Today’s comic continues the storyline started by the last episode in a display of continuity rarely tolerated here. It continues the celebration of my attendance at An Event Apart: Seattle by showcasing many of the speakers of that groundbreaking event: Andy Clarke, Nicole Sullivan, Jeremy Keith, Eric Meyer, Aarron Walter, Jared Spool, Luke Wroblewski, Jeffrey Zeldman and Dan Cederholm. Also making a noteworthy appearance is Naepalm, the chinchilla alter-ego of Mindfly Web Studio co-worker Janae.
It also is my response to Jeremy Keith’s challenge (made at the event) to create an icon for “Push to Dispense Free Cheese.” I dare anyone else out there to do better.
No, really. I want to see that.
For the past couple of years I’ve followed the going-ons of An Event Apart through the Twitterscape. The inaugural comic of CSSquirrel featured AEA: New Orleans 2008 (and Andy Clarke’s underpants.) This year was the first opportunity I had to attend in person. It blew me away.
Let’s start with the speakers. They are top notch, cream of the crop, cutting-edge members of our website-making industry. They aren’t just paving cow paths (HTML5 philosophy notwithstanding). They’re kicking down the door of the future and lighting up places we’ve never been before. Even better, they’re sharing these cutting-edge thoughts with the rest of us.
I am fully incapable of transcribing in a single blog post what I learned there. It took me eight hours of working alongside Janae to figure out how to compress this information into what became four hours of presentation for our esteemed Mindfly colleagues, and that was with access to informative slides. So instead, let me point you towards some online writings that sum up the event and the lore contained within:
As awesome as the speakers were, another amazing component of the conference was the attendees. I live in lovely Bellingham, WA. It’s about two hours north of Seattle, is nicely sandwiched between mountains and the bay, and is a great place to live. It is not, however, literally crawling with web designers in the same fashion as large cities like Seattle or New York. So to be standing shoulder-to-shoulder with hundreds of invested, devoted website-making peeps is a heady experience. With people coming from design studios, universities like UW, and even sites like I Can Has Cheezburger, it made for a great opportunity to talk shop with people of all different web design backgrounds.
At some point in the recent past I saw someone ask on Twitter if it was worthwhile to pay for a conference for information they could get later on a blog. I can say for certain that yes, it is. There is a quantity of data being that is shared in live meetings that any attempt by myself or others to fully regurgitate in writing is incapable of matching. Speakers absorb earlier comments by their fellows, incorporating ideas into their own presentations. Crowds at lunch and after-parties discuss the merits of the ideas discussed, bringing the focus of several hundred minds to the same issues in one short period of time. Friends known online become real concrete people with a firm handshake, a booming laugh, and other qualities that engrave the real feel of who they are.

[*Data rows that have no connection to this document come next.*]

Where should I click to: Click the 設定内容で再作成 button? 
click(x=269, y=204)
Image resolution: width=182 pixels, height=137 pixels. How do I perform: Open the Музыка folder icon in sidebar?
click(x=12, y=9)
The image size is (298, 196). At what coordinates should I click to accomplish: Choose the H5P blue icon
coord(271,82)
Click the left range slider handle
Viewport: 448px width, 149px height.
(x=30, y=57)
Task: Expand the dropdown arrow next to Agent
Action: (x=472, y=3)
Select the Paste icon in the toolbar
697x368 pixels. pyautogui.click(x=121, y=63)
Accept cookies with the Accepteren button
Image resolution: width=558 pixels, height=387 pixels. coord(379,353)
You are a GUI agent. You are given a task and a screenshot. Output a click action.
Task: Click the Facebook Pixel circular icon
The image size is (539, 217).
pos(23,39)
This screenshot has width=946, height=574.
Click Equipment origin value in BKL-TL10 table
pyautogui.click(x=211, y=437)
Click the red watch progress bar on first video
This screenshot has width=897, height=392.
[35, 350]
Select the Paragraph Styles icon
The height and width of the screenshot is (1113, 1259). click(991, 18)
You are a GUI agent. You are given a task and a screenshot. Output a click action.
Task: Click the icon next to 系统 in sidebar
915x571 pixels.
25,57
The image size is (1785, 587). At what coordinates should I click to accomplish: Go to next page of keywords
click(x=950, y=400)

Note to self: I forgot to actually acquire one of Dylan Wilbank’s excellent business cards. Dang it.
There’s one more comic that will finish this year’s AEA storyline. But knowing the quality of this event, having finally experienced it firsthand, I can tell you it won’t be the last time AEA gets the squirrel treatment.
Meyer, Zeldman and everyone else that made my two days in Seattle so awesome: Thank you.